Dit uurtarief dekt niet alleen het materiaal en de arbeid voor het herstellen van de schade aan het voertuig, maar ook al het andere dat erbij komt kijken. “Met name de energiekosten, die de afgelopen maanden explosief zijn gestegen, maar ook het feit dat we klanten een vervangende auto moeten leveren. Vandaag vragen bedrijven ons steeds vaker om hun bestuurders elektrische of ten minste plug-in hybride voertuigen aan te bieden. Dit betekent dat we niet alleen in deze voertuigen moeten investeren, maar ook in een aangepaste infrastructuur, het opladen van de voertuigen, het wassen ervan, enz.”
“Idealiter zouden we, in plaats van een traditioneel uurtarief, een uurtarief moeten kunnen toepassen op basis van het soort werk dat we doen, want elk type interventie heeft een andere waarde: elektronica, mechanica, ijking,” stelt Philippe Bovijn voor, die stelt dat dit al de manier is waarop werkplaatsen in garages werken.

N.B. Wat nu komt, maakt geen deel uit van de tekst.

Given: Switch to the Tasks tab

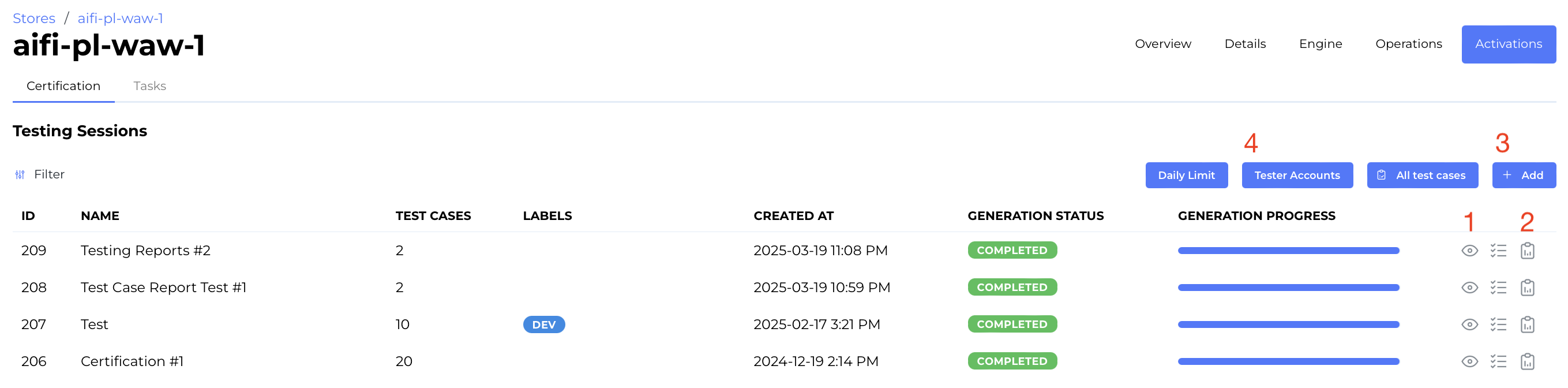Looking at the screenshot, I should (x=150, y=86).
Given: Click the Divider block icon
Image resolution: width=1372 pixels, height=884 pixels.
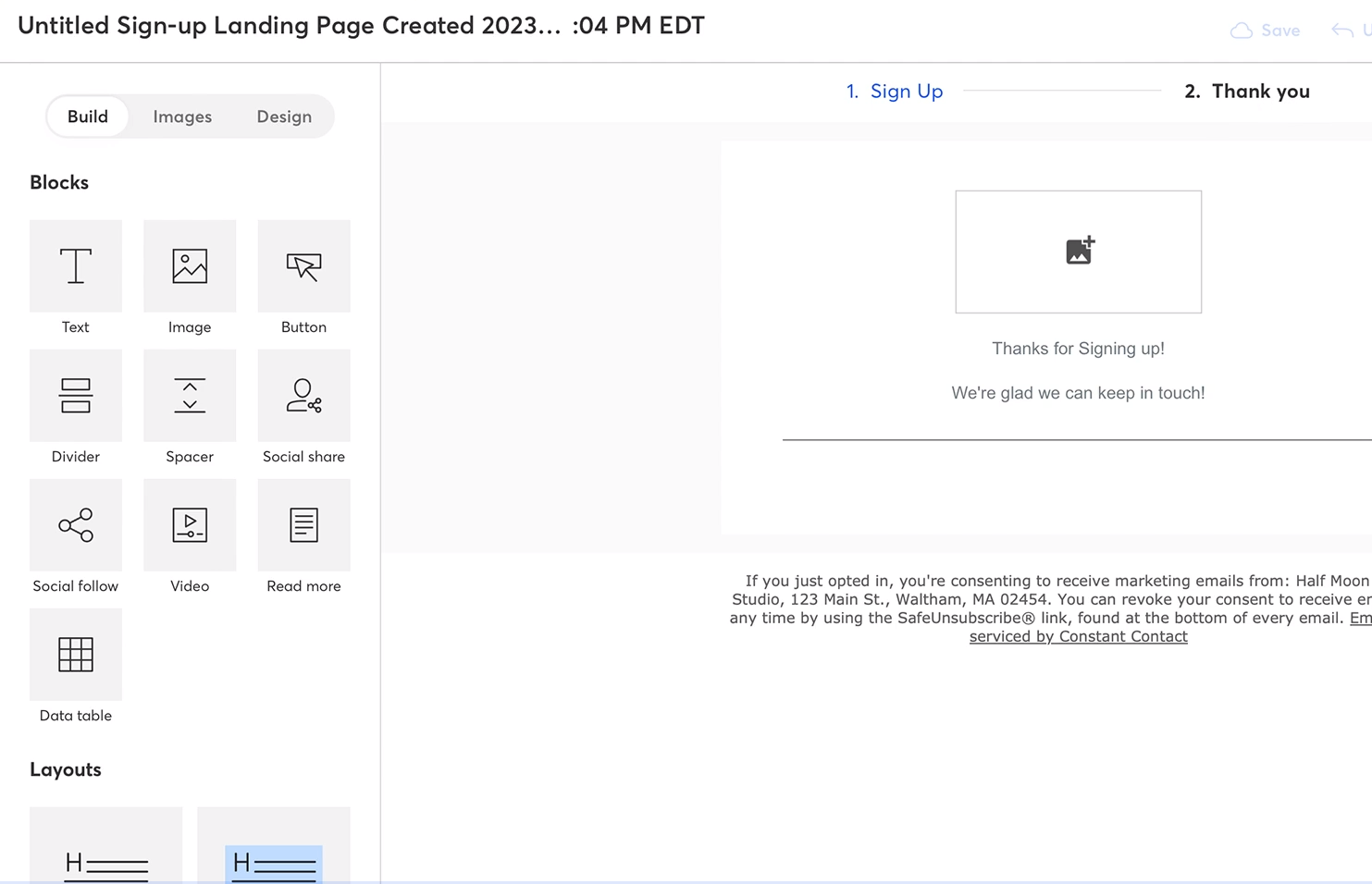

Met andere woorden, het wordt tijd dat het beroep van carrosserie-hersteller wordt erkend voor zijn werkelijke waarde. “Het beroep van schadehersteller is een ambachtelijk beroep. Onze arbeiders werken met passie om voertuigen te herstellen en ze terug in hun oorspronkelijke staat te brengen. Het lijkt misschien triviaal om de carrosserie van een auto te herstellen, maar wat wij vaak vergeten is dat wij aan een mens vragen te reproduceren wat een machine oorspronkelijk had gebouwd. Vandaag de dag werken autofabrieken bijna uitsluitend met machines. In dit opzicht is het echt werk van goudwaarde dat onze teams verrichten. Jammer genoeg wordt dit werk niet altijd naar waarde geschat”, betreurt Philippe Bovijn.
Een one-stop-shop worden
Maar heeft het beroep van carrosseriespecialist nog wel toekomst nu er op grote schaal gebruik wordt gemaakt van ADAS, die auto’s steeds veiliger maken? Philippe Bovijn is daarvan overtuigd. “Ons beroep heeft nog een mooie toekomst voor zich. En deze toekomst zullen we bereiken door onze activiteiten te diversifiëren. In de toekomst zullen garages minder en minder monteurs nodig hebben. Dit is duidelijk een kans voor ons om te diversifiëren. Wij mogen ons niet beperken tot carrosserie, maar moeten ook andere diensten aanbieden, zoals bijvoorbeeld het herstellen van gebroken ruiten, wat wij reeds aanbieden, of het vervangen van banden. Diversificatie vergt investeringen, maar het zal zeker voordelen opleveren, want door andere diensten aan te bieden kunnen wij een one-stop-shop worden. Op die manier zullen wij kunnen voldoen aan de behoeften van verzekeringsmaatschappijen en leasingmaatschappijen. Diversificatie vergt uiteraard investeringen en die kunnen alleen worden gerealiseerd als onze uurtarieven worden verhoogd.
“Ons beroep bevindt zich momenteel op een keerpunt in zijn bestaan. Wij moeten onszelf de middelen geven om van deze ommekeer een succes te maken”, aldus Bernard Piron tot slot.